Friday, 8 November 2013

Dead-Guy Politics

It's often hard to be an American....occasionally explaining to some German or sorts....on how we had an election in some town, and the dead candidate won.  It's even harder....to explain how dozens, perhaps hundreds, and maybe even thousands of dead folks vote in regular elections.

This week....based on news reports....there's at least two candidates for small-time offices who won, yet they are dead (passed-on, as we say in Bama).

Yeah, the voters knew it.  This had been printed up in the regional newspapers, and if you read them.....you'd know that "Joe" was dead.  The general problem is that no one in either party wants to invent some rule where the political party steps in and selects a last-minute replacement....who immediately loses the race.

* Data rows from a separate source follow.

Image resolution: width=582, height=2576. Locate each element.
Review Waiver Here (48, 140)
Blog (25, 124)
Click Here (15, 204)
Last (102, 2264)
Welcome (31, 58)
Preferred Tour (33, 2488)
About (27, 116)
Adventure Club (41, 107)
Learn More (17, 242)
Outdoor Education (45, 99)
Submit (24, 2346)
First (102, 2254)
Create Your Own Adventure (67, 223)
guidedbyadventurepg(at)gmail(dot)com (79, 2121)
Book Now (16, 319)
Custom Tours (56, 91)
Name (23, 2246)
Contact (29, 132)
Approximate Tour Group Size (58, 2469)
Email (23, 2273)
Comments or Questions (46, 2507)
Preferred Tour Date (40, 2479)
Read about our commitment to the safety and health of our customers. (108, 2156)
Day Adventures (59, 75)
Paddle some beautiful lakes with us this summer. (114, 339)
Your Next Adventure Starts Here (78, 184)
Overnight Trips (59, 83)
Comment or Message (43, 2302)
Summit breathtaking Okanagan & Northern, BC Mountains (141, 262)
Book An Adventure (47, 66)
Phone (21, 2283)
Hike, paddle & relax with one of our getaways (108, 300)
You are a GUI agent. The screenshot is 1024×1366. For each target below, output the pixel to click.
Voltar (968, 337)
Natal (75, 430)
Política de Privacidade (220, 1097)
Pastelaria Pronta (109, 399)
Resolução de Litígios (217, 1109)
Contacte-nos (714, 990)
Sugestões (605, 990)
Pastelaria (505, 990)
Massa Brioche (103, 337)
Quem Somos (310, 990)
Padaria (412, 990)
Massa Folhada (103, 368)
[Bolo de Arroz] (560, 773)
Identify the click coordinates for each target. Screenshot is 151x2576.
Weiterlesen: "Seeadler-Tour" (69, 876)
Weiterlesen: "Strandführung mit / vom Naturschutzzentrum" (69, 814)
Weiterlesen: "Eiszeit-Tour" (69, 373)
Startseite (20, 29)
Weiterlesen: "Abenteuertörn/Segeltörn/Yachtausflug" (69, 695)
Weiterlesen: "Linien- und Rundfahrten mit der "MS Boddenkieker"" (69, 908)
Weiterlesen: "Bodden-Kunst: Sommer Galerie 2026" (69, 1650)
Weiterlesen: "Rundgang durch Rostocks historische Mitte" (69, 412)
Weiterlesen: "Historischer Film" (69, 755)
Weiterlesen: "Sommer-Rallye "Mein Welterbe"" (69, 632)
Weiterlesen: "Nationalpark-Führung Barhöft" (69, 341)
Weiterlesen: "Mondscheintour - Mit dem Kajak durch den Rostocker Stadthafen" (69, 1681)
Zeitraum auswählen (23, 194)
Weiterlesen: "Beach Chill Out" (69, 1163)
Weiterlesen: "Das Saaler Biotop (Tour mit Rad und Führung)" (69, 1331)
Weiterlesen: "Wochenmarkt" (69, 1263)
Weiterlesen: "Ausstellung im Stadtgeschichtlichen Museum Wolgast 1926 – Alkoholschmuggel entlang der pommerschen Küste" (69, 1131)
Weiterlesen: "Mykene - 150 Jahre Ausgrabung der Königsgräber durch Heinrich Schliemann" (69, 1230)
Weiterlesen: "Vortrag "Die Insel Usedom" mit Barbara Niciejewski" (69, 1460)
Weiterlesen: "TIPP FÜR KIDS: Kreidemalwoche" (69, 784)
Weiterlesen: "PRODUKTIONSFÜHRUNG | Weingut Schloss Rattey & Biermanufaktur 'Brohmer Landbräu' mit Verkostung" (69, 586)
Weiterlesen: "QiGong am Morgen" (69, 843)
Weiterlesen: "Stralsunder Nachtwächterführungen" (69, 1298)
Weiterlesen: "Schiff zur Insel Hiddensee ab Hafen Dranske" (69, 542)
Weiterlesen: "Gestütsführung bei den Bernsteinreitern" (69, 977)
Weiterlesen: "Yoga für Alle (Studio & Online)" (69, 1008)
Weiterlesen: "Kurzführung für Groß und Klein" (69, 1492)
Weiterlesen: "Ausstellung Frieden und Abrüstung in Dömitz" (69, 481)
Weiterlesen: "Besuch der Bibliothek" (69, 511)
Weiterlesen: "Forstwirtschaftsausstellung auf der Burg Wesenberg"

Naturally, there are rules where the dead guy can't occupy the office....so the county commission, the mayor, the governor....etc....picks some temporary replacement, and they run up another election in less than twelve months.

Dead-guy politics are difficult to figure out.  If there's a week left in the election....it's hard for any newspaper to come up and criticize a dead guy, his record, or his personal habits (boozing it up, gambling in Vegas, trailer-trashy women, missing neighbors, bar fights, corruption, real estate deals with fake companies, etc).

Once you are passed-on as a political candidate....it's pretty clear sailing.  Even your opponent can't say much against you.

Politics usually involves flip-flopping around....course, for a dead guy running for office, there's no more flip-flopping.  Positions are iron-tight at this point.

You'd think a third-party candidate would suddenly get a bunch of votes, and things might get more interesting, but that never happens.

So onward goes an American tradition.  Dead-guys can win an election.  Dead voters can determine close elections.  And it's all part of being a Republic....sadly.